◆ **Your objective**: What are the lines from the one containing "510x680 pixels. Task: Click" through the last line of the records below? Return them exactly, leaving out pictures.

[Saved entries]
::::::::

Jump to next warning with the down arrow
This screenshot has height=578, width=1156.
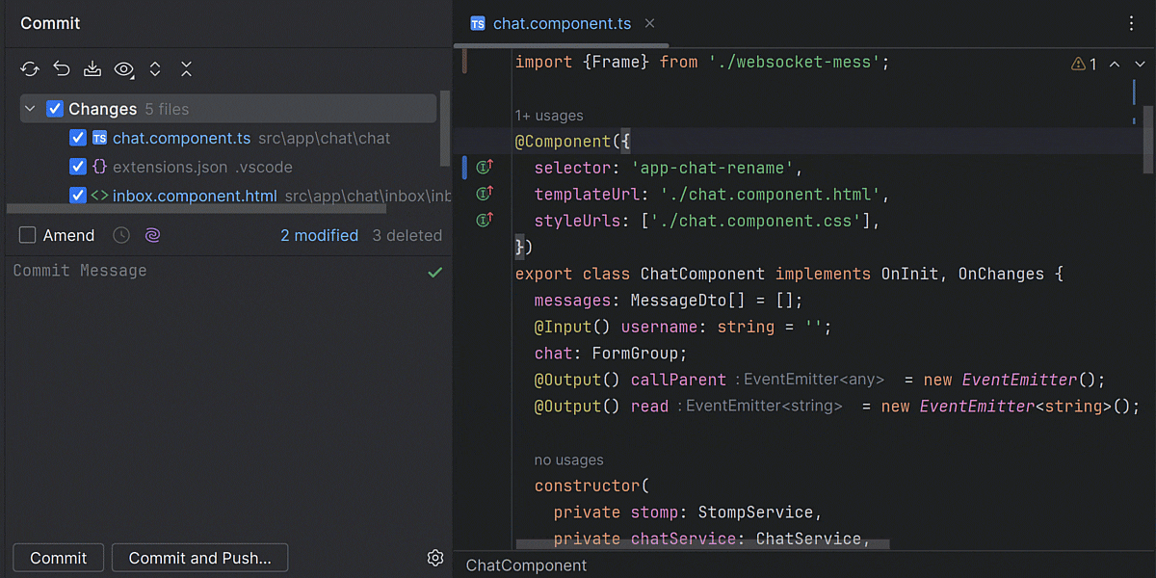[1141, 64]
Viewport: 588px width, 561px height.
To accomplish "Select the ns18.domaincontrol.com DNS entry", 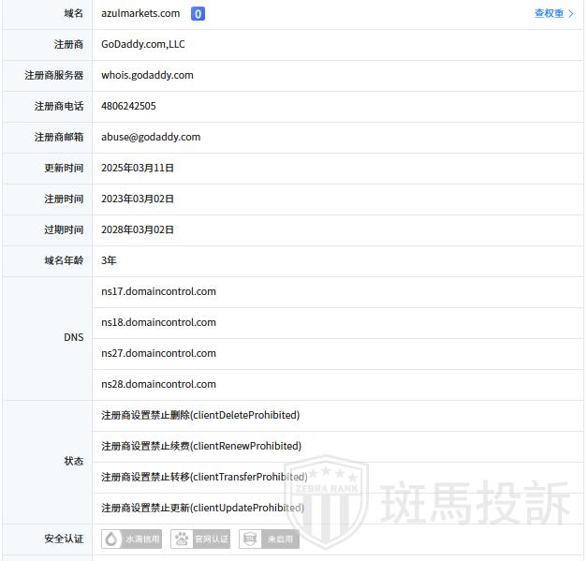I will point(158,322).
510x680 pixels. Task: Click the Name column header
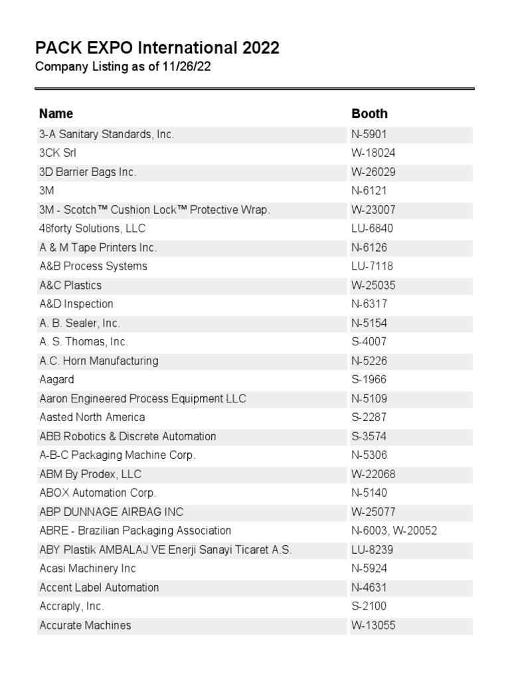pos(56,114)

::::::::

◆ **Written response**:
510x680 pixels. Task: Click the Name column header
pos(56,114)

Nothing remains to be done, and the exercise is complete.